Since I can’t use the String functions in Java,
I can’t find any function can deal with String codepoints in Kotlin common.
Any suggestion?
AFAIK there is currently no library that does that. There is an open issue for this here but it’s currently not added to the std-lib since it would drastically increase the size of the library on JS.
Some other relevant issues are:
- https://youtrack.jetbrains.com/issue/KT-23251 Extend Unicode support in Kotlin common
- https://youtrack.jetbrains.com/issue/KT-24908 CodePoint inline class
- https://youtrack.jetbrains.com/issue/KT-30509 String codepoint iteration convenience
-
https://youtrack.jetbrains.com/issue/KT-40289 Make
codePointAt
andCharacter.getType
available for Native - https://youtrack.jetbrains.com/issue/KT-38643 KMP Swift: Expose String.unicodeScalars
Those are the once I know of, might have missed a few.
Right now the best approach is to write your own small wrapper library that calls into platform specific implementations of unicode.
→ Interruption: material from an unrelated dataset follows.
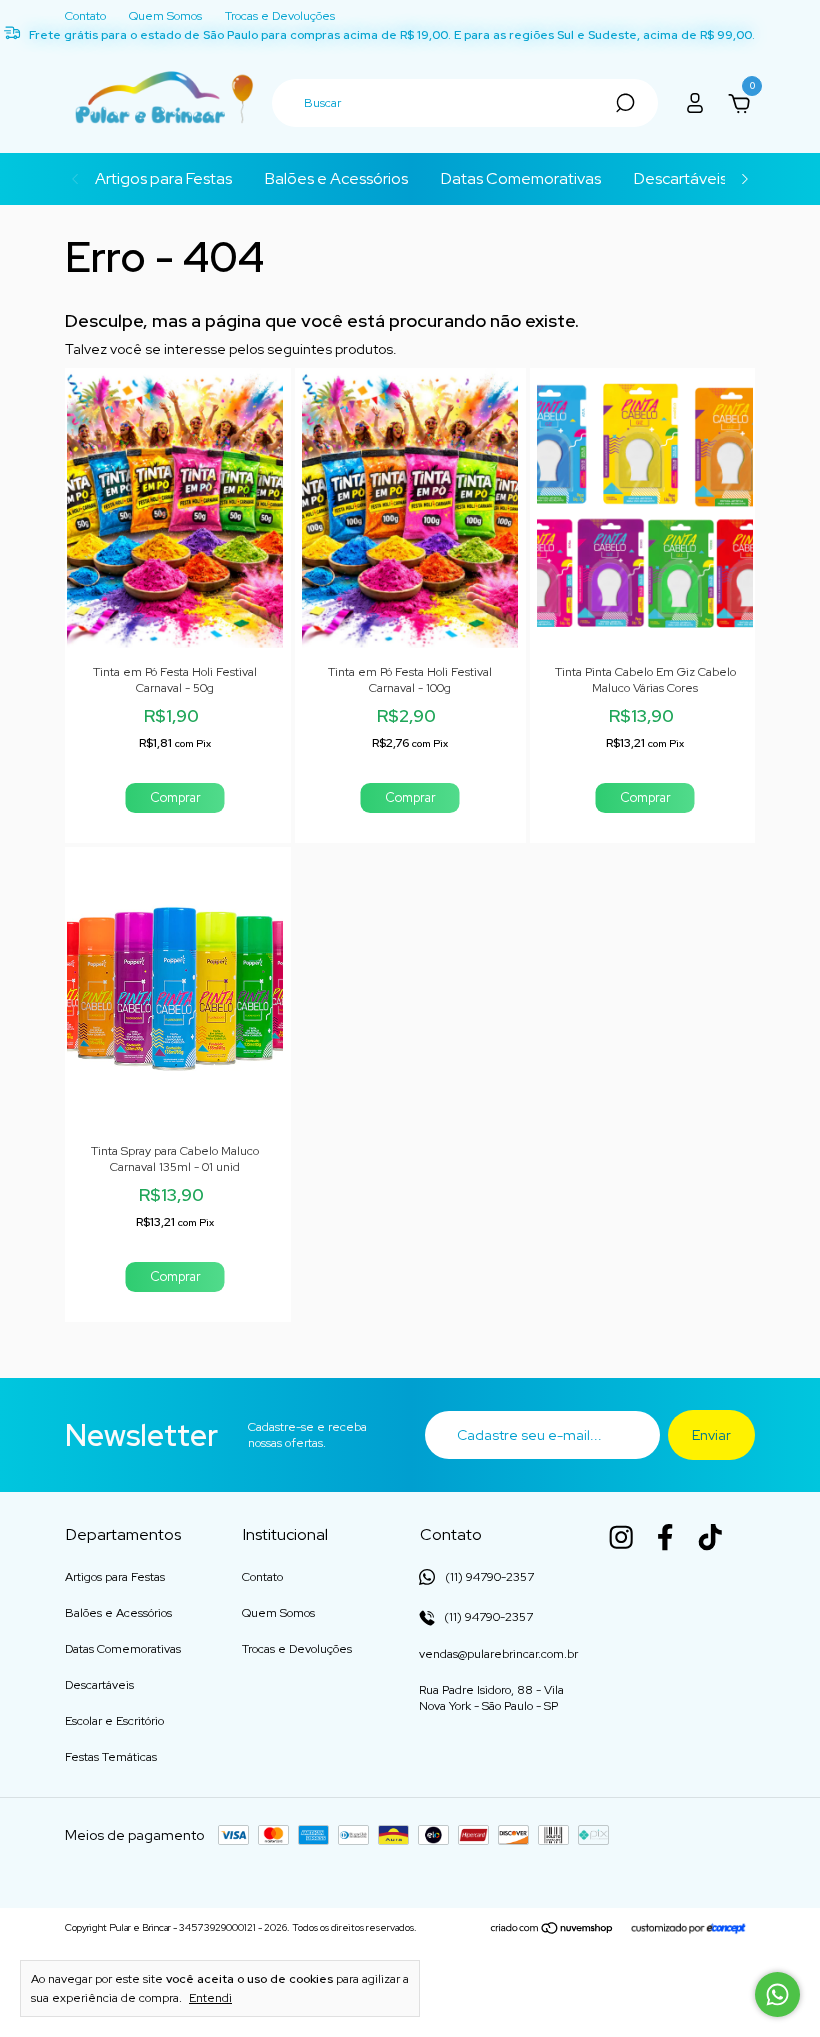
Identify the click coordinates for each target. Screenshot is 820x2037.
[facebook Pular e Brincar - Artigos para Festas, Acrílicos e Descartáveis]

On the JVM side you can just use the java api and I’m sure there are libraries out there for JS and/or native (using C)
As @Wasabi375 mentioned, there is no standard library for it. I implemented it myself for the JVM, native and JS in my project. You’re welcome to use that code.
The entry points are defined here: array/charsets.kt at master · lokedhs/array · GitHub
You can find the implementations in the respective modules.
Any updates on related features?
for who may want a code point to String feature, here is my snippet
fun codePointToString(codePoint: Int): String {
if (codePoint < 0xD800 || (codePoint > 0xDFFF && codePoint < 0x10000)) {
return codePoint.toChar().toString()
}
val codePoint = codePoint - 0x010000
val chars = CharArray(2)
chars[0] = (((0b1111_1111_1100_0000_0000 and codePoint) shr 10) + 0xD800).toChar()
chars[1] = ((0b0000_0000_0011_1111_1111 and codePoint) + 0xDC00).toChar()
return chars.concatToString()
}